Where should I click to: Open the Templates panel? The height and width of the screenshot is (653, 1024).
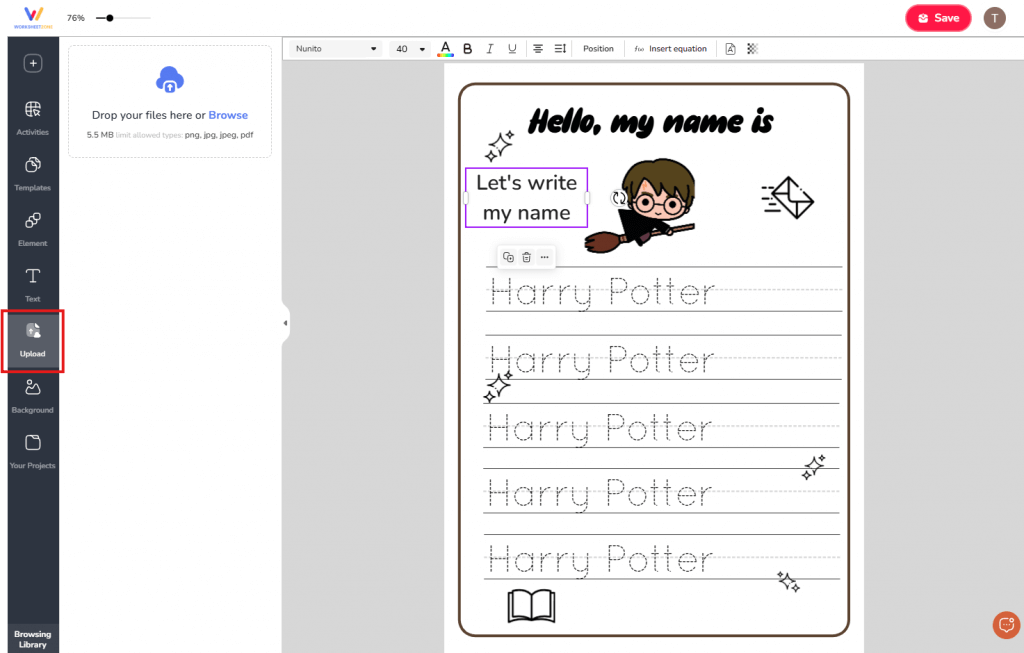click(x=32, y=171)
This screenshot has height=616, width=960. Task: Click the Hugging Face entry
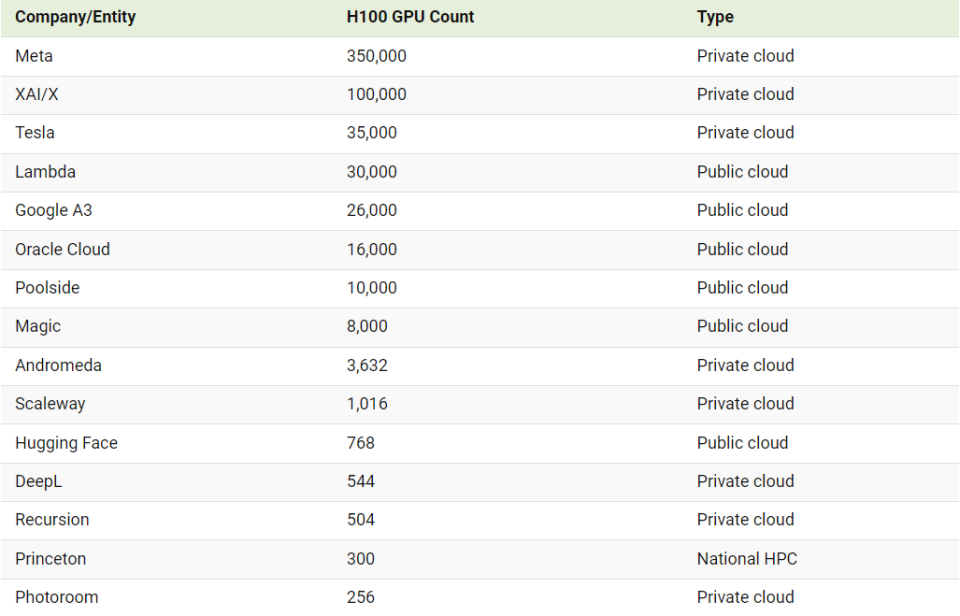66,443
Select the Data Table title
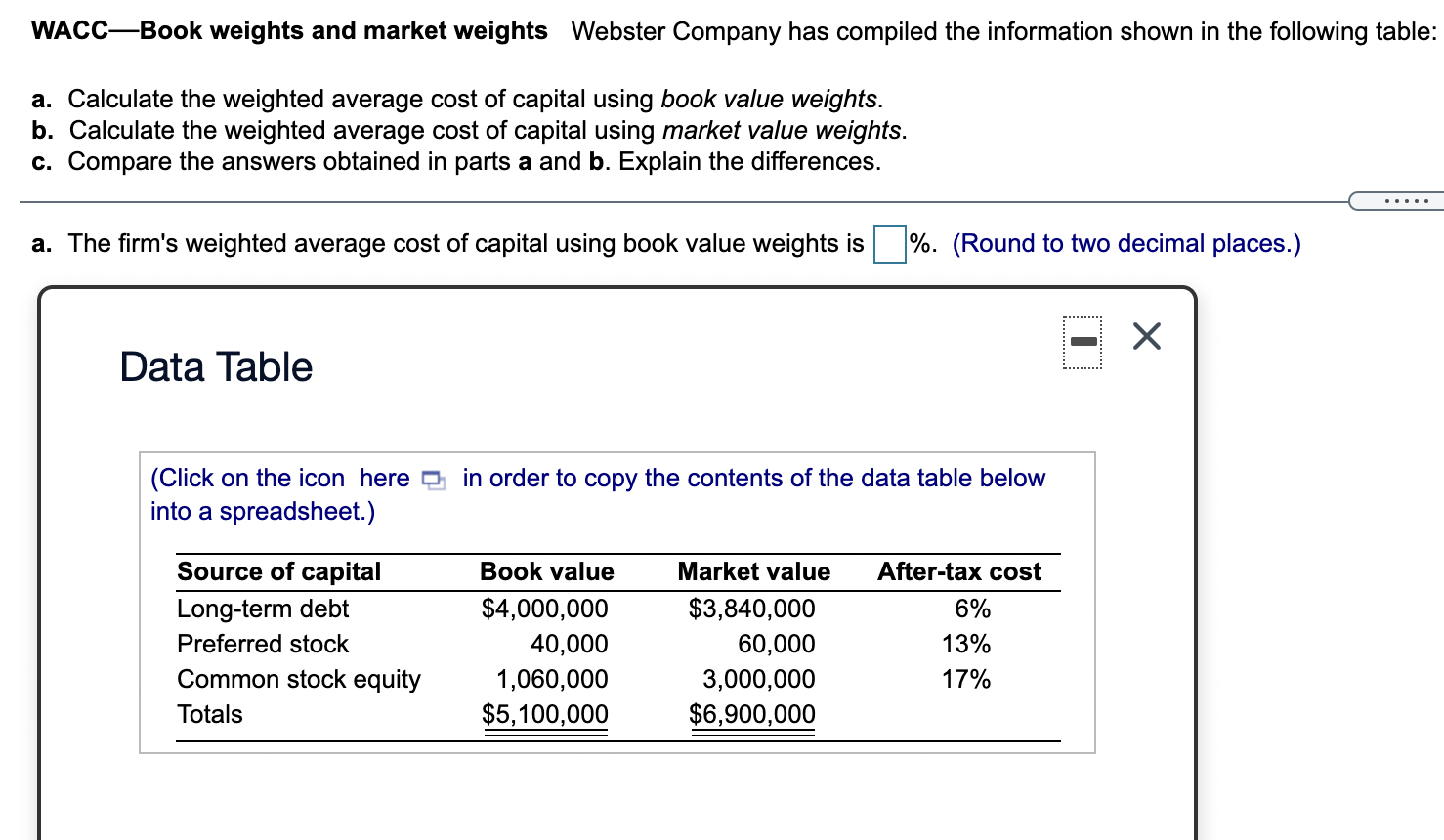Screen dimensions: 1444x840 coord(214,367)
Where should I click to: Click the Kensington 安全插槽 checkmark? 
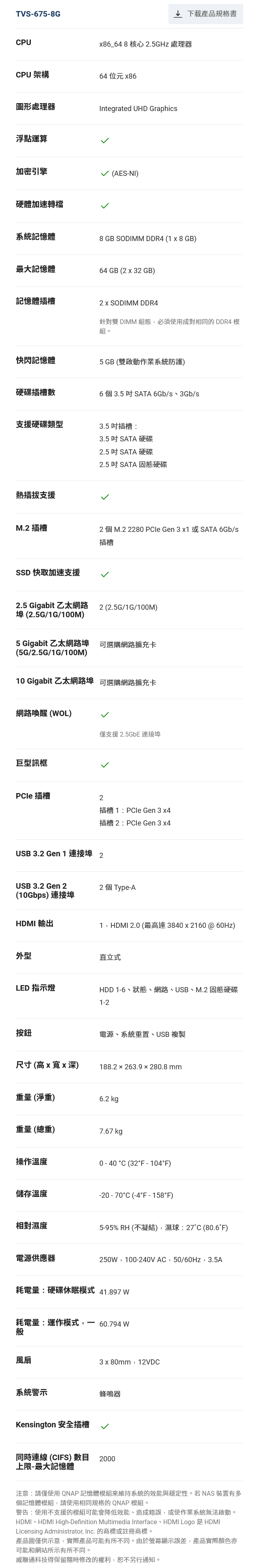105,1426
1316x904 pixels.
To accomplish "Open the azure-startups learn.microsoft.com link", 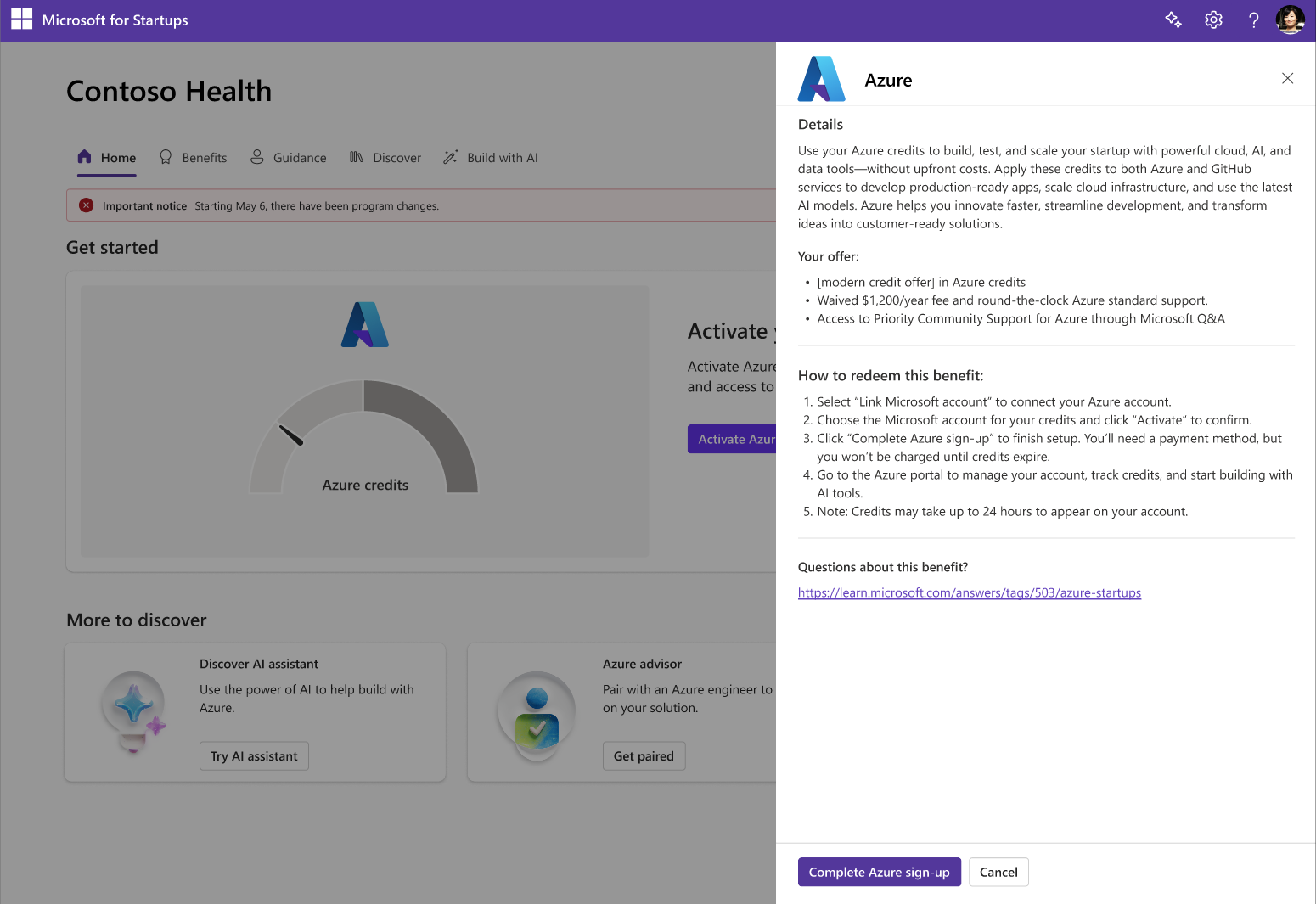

----

• Work instructions: Recast the lines above as a Markdown table with the columns Row and Line, numbering each row and skipping blank lines. Begin at the line that has "Where should I click to: Click" and continue through the last line, leaving the pictures out.

• Worked solution:
| Row | Line |
|---|---|
| 1 | Where should I click to: Click the Kensington 安全插槽 checkmark?  |
| 2 | 105,1426 |
| 3 | 1316x904 pixels. |
| 4 | To accomplish "Open the azure-startups learn.microsoft.com link",  |